Chasing history, England aim to upstage seasoned Australia in World Cup semi-final in Birmingham today

Birmingham: England seem primed to win their maiden title but it will take a special effort to upstage arch-rivals and record five-time champions Australia in the second World Cup semifinal here on Thursday. England have turned it around following their first-round exit in the 2015 edition and have become a formidable one-day side. Considering the firepower the hosts possess, many current and former players have said it is England's World Cup to lose, a trophy they have not been able to lift despite making the final in 1979, 1987 and 1992. And between them and a fourth shot at the title, stand familiar foes Australia who have been so consistent in the mega event that they are yet to lose a semifinal, having won six and one being a dramatic tie against South Africa in the 1999 edition.

Not many would have put their money on Australia as recent as four months ago but Aaron Finch and his team have made a phenomenal comeback that began with a rare series win in India in March. Though they still cannot be bracketed among the 'invincible' Australian teams of the past, trust them to rise to the occasion when the stakes are high.

They seem to be peaking at the right time and look a relaxed bunch, something that was very much evident when the entire squad walked barefoot around the outfield at Edgbaston here on Monday. "If you go back 12 months ago there wasn't too much to be relaxed and chilled about in Australian cricket, was there?. And that's the truth," said Australia coach Justin Langer ahead of the game.

"We went through a major crisis in our cricket. It didn't just affect our cricket, it affected our country, so there wasn't too much to be relaxed about. We've had to work hard on being more humble in what we do and being focussed on playing good cricket but also being good people as well. "And I know there will be some English people who will laugh about that but its actually true. We had to work hard on that and that's a good bunch of players," said the former opener," he said referring to the period which saw senior players David Warner and Steve Smith being handed out one-year bans for ball-tampering. England may have won 10 out of their last 12 meetings against Australia but they know well that the piece of statistic counts for little heading into the semifinal, especially after the Eoin Morgan-led side's 64-loss to them in the league stage.

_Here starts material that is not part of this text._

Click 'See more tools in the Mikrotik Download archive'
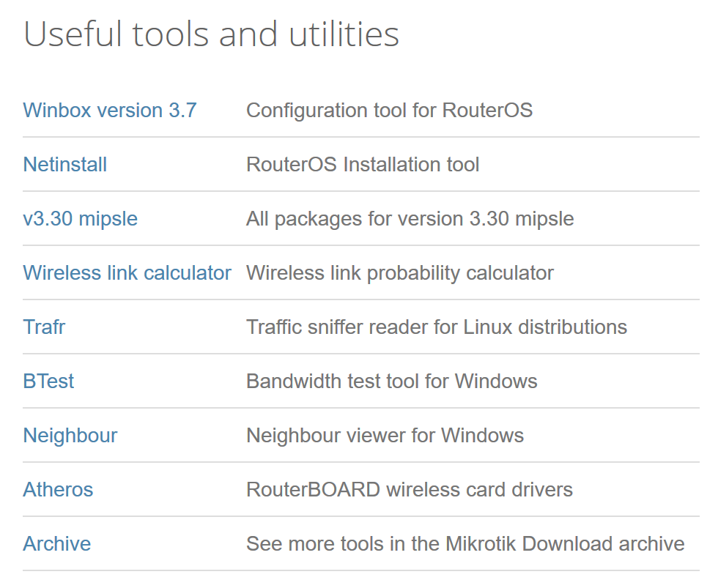pyautogui.click(x=466, y=543)
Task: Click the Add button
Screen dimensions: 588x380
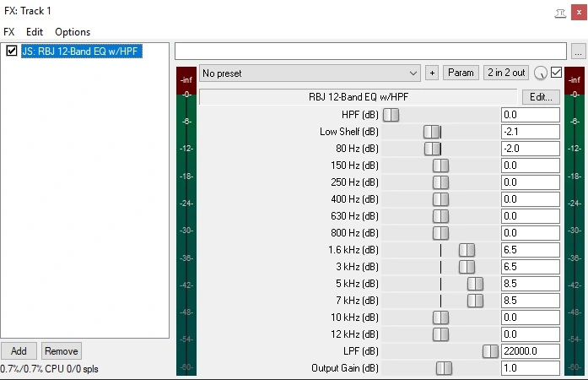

But England are back to their best since that loss to Australia as they beat India and New Zealand in their final two league games. Openers Jonny Bairstow and Jason Roy have been on fire and the team will be expecting another flying start from the destructive duo. England pacer Liam Plunkett feels his team is a title favourite for a reason and fancies beating Australia who suffered an unexpected defeat against South Africa in their final league fixture. "We are a different sort of animal compared to our last teams. We have played well for the past four years, we're ranked number one. We feel on our day we can beat anyone in the world," he said.

The pace attack has provided the x-factor to both teams, adding to excitement of the contest. While England don't have injury issues, Australia coach Langer has already confirmed Peter Handscomb will replace an injured Usman Khawaja in the playing eleven. All-rounder Marcus Stoinis has recovered from a side strain he sustained against South Africa.



Aaron Finch (captain), Jason Behrendorff, Alex Carey (wk), Nathan Coulter-Nile, Pat Cummins, Peter Handscomb, Usman Khawaja, Nathan Lyon, Glenn Maxwell, Kane Richardson, Steve Smith, Mitchell Starc, Marcus Stoinis, David Warner, Adam Zampa (Standby players: Matthew Wade, Mitchell Marsh)


Eoin Morgan (captain), Moeen Ali, Jofra Archer, Jonny Bairstow, Jos Buttler (wk), Tom Curran, Liam Dawson, Liam Plunkett, Adil Rashid, Joe Root, Jason Roy, Ben Stokes, James Vince, Chris Woakes, Mark Wood.

Star preformers


David Warner (638 runs, three centuries, HS 166)

Mitchell Starc (24 wickets @ 16.61, Best 5-26)


Joe Root (500 runs, two centuries, HS 107

Jofra Archer (17 wickets @ 22.76, Best 3-27

How crucial is the toss?

Both the teams will want to bat first and put some runs on the board. Toss is likely to play a crucial role in the final outcome of the game.

If England bat first

Openers have been in sublime form in the last two games. If they can provide a good start, England have the firepower in the middle order to go past 300. Though Eoin Morgan scored a brilliant hundred in the tournament, his form has been patchy.

If Australia bat first

A lot depends on the opening duo of Warner and Finch. If they can get off to a good start, 300+ is on the cards. If the openers fall cheaply, Australia might have to contend with a score of around 260 to 270.

Who will win the match?

Even though Australia has been a better side in the tournament, England seems to have gained momentum at the right time and thus they might emerge victorious in this mouth-watering contest.